## [Extracted text]
□ □ □

On January 1, CMS quietly launched the most ambitious healthcare AI experiment in government history: the WISeR Model.
Six states, New Jersey, Ohio, Oklahoma, Texas, Arizona, and Washington, are now guinea pigs for an AI system that decides which Medicare services get approved.
Here’s what’s actually happening:
The government is using machine learning algorithms with human review to analyze prior authorization requests in real-time. The AI identifies potentially wasteful services, flags unusual patterns, and streamlines approvals for routine care.
Think about that for a second.
We’re handing over Medicare gatekeeping decisions to algorithms. The same prior authorization process that denies 2 million Medicare requests annually. The same process that delays cancer treatments, surgeries, and critical medications.
Now it’s powered by AI.
The irony? While 14 major health systems just dropped Medicare Advantage plans citing prior auth nightmares, CMS is doubling down on the very technology insurers use to deny care.
But here’s where it gets interesting:
CMS claims their AI is different. It includes mandatory human oversight. It focuses on reducing waste, not denying care. It promises to speed up approvals for legitimate services.

□ □ □

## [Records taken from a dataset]
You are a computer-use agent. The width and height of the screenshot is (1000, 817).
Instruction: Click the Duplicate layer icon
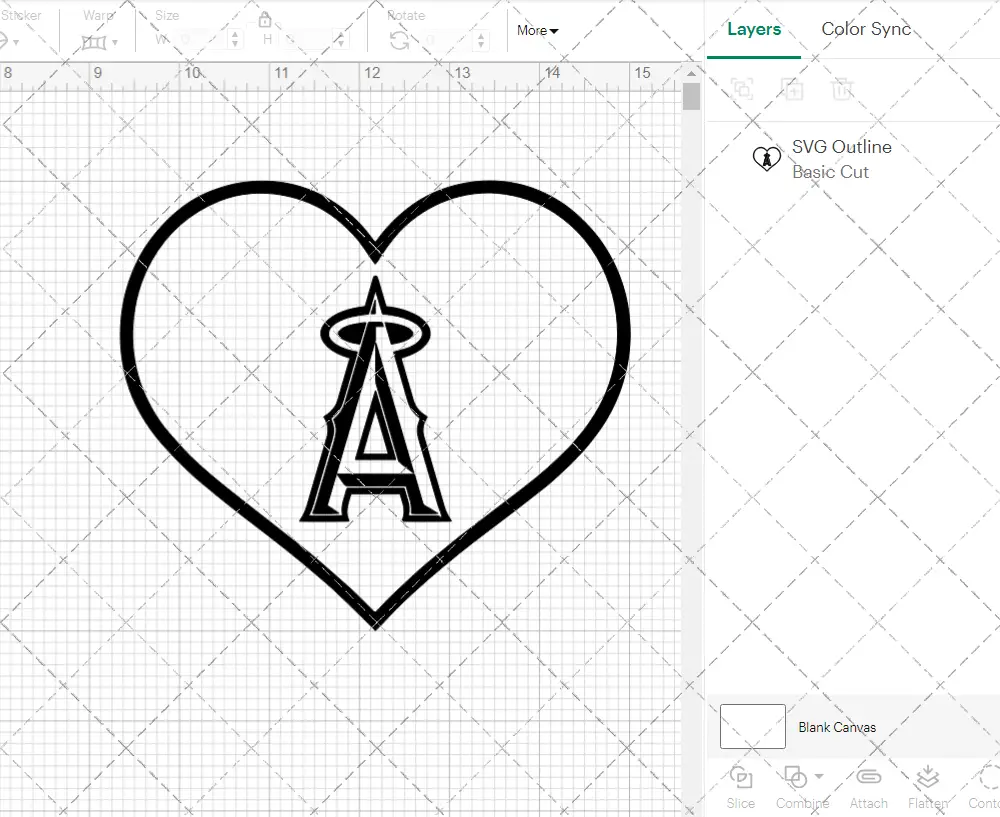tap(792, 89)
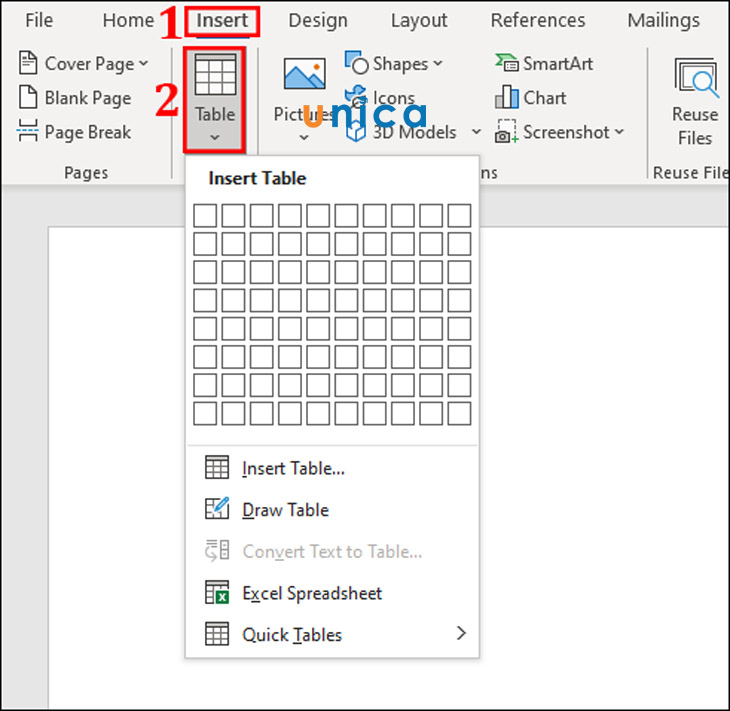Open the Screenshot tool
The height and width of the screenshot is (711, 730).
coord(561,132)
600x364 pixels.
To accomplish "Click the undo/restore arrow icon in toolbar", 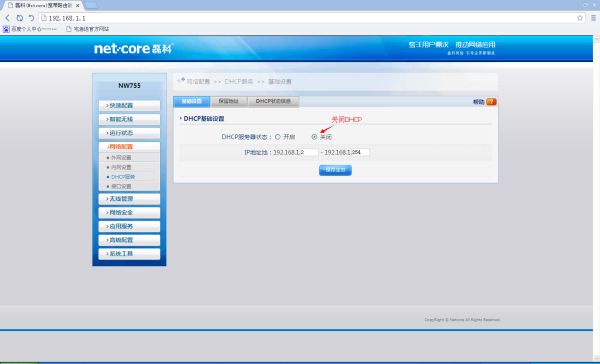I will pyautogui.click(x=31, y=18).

□ □ □

## [Prompt]
Extend the text about the CMS WISeR Model by writing what comes after its final sentence.

## [Answer box]
If this works, we could see authorization times drop from weeks to minutes. Physicians could get instant approvals for routine procedures. Patients could access care without bureaucratic delays.
If it fails? We’ve just automated Medicare denials at scale.
The six-year pilot runs through 2031. That’s 70 million Medicare beneficiaries watching to see if AI becomes their advocate or adversary.
The real question isn’t whether AI can manage prior authorizations.
It’s whether we trust algorithms to decide who gets care.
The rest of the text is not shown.